Le Maroc progresse dans les Perspectives économiques mondiales et se classe parmi les économies « modérément libres ».

L’économie marocaine a enregistré des progrès dans l’indice de liberté économique 2026 de la Fondation Heritage, avec un score de 61,8 points sur 100, soit une augmentation de 1,5 point par rapport à l’année dernière. Le Maroc s’est classé 83e au niveau mondial et 7e sur 14 pays de la région Moyen-Orient et Afrique du Nord (MENA), dépassant ainsi les moyennes mondiale et régionale.
Amélioration grâce aux réformes et aux investissements
Ces progrès reflètent les efforts déployés pour développer le secteur privé et améliorer la compétitivité des entreprises, ainsi que la diversification de la production et des services.
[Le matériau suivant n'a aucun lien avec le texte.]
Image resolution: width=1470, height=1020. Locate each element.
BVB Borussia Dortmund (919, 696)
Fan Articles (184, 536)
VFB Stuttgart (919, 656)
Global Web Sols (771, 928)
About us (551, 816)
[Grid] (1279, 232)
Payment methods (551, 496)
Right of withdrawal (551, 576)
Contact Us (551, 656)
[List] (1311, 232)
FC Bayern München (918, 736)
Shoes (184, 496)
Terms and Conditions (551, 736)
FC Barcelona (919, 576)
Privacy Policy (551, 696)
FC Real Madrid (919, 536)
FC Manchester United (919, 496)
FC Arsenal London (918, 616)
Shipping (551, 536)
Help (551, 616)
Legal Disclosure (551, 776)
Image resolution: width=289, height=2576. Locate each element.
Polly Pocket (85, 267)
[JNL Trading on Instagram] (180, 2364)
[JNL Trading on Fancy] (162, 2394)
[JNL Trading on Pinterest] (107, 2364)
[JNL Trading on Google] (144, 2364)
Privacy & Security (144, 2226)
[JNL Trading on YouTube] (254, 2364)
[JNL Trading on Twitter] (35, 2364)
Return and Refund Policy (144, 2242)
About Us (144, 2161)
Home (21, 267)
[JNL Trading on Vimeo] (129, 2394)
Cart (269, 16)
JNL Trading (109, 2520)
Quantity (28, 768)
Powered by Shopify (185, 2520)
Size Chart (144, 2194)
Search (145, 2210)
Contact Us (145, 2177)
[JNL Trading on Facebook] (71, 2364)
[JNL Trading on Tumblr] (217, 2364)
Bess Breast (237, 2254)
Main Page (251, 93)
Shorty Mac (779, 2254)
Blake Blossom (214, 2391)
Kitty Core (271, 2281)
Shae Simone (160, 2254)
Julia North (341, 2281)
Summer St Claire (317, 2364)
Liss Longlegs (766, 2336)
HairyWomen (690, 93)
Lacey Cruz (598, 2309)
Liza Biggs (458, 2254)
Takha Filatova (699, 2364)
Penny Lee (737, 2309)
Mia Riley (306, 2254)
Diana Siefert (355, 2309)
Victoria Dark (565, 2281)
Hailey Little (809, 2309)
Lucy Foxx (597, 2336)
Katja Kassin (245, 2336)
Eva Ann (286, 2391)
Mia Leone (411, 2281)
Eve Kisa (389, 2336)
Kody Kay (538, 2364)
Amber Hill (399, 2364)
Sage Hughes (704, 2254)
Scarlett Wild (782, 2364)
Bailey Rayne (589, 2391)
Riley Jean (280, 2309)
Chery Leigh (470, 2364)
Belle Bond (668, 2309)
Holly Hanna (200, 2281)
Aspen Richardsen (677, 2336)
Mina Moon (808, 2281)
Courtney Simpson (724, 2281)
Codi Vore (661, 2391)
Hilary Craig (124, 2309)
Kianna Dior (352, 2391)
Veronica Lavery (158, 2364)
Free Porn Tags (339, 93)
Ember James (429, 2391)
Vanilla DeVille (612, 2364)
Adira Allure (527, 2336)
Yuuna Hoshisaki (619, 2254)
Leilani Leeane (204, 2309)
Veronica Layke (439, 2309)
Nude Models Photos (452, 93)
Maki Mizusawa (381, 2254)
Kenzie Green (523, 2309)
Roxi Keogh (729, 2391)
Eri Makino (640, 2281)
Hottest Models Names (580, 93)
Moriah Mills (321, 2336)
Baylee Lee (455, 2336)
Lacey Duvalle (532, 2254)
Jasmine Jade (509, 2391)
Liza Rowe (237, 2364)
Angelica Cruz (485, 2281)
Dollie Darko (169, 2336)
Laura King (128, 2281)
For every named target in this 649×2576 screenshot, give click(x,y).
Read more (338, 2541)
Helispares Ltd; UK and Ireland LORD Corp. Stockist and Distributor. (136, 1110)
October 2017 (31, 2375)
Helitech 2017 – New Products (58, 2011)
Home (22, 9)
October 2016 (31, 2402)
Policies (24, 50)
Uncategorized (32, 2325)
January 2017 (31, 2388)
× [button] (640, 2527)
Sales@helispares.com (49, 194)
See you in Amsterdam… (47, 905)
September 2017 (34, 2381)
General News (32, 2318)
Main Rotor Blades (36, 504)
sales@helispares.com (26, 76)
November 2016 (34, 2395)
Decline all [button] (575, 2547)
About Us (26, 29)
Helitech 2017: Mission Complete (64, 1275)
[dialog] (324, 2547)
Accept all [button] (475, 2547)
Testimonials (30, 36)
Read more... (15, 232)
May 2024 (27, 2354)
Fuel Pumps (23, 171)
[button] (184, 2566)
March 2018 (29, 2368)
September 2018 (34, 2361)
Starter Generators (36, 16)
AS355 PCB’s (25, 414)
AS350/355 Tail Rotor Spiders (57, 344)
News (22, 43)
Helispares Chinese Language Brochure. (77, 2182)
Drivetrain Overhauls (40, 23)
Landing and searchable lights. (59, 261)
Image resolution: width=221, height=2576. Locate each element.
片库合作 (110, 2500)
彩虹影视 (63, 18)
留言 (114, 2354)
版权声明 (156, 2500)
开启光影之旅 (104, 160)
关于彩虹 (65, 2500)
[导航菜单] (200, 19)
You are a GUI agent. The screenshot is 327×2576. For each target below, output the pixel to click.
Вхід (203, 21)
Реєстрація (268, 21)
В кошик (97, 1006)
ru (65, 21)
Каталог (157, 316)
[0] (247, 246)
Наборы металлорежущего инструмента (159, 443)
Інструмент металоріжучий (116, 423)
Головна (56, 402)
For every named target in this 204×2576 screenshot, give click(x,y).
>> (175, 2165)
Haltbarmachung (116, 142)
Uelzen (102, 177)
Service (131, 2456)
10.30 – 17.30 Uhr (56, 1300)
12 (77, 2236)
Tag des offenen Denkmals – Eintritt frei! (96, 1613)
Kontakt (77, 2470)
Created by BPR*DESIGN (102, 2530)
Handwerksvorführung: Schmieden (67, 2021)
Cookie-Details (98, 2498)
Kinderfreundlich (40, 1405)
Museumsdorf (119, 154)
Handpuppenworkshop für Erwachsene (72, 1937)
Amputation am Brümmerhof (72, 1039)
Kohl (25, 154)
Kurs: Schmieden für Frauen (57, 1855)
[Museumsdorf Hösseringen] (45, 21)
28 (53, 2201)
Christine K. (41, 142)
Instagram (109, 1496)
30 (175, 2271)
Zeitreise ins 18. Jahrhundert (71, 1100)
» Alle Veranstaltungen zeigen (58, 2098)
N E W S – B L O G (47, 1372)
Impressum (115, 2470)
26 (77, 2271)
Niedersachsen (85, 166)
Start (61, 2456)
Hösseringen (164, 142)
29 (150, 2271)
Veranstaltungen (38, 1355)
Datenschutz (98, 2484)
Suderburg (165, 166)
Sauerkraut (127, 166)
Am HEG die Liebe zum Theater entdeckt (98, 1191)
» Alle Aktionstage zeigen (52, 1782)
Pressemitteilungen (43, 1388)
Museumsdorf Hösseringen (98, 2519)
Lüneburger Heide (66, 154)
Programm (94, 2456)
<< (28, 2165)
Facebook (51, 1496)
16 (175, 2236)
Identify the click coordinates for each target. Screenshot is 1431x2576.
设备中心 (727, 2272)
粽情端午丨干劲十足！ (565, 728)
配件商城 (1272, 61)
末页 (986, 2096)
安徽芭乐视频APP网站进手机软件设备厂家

La création d’entreprises est également devenue plus facile qu’auparavant, malgré la persistance de certains obstacles, tels que les coûts élevés des licences, ainsi que les défis liés à la stagnation du marché du travail et à l’expansion du secteur informel.
Cette amélioration est également liée à la nouvelle charte de l’investissement, qui vise à renforcer le rôle du secteur privé, le gouvernement ayant pour objectif de porter sa contribution à l’investissement à deux tiers du total d’ici à 2035. Des incitations financières allant jusqu’à 30 % de la valeur des projets, en particulier ceux qui créent des emplois ou investissent dans des secteurs d’avenir tels que les énergies renouvelables et la technologie numérique, ont également été introduites.
Dans le même ordre d’idées, les centres régionaux d’investissement ont contribué à accélérer le processus d’octroi de licences, facilitant ainsi le lancement de projets et leur transformation en réalités économiques tangibles.
Diversification économique et perspectives de croissance
Le Maroc s’efforce de réduire sa dépendance à l’égard de l’agriculture et du phosphate en développant des industries modernes, notamment l’hydrogène vert, qui devrait faire du pays un acteur important du marché de l’énergie vers l’Europe, avec des investissements pouvant atteindre 35 milliards de dollars.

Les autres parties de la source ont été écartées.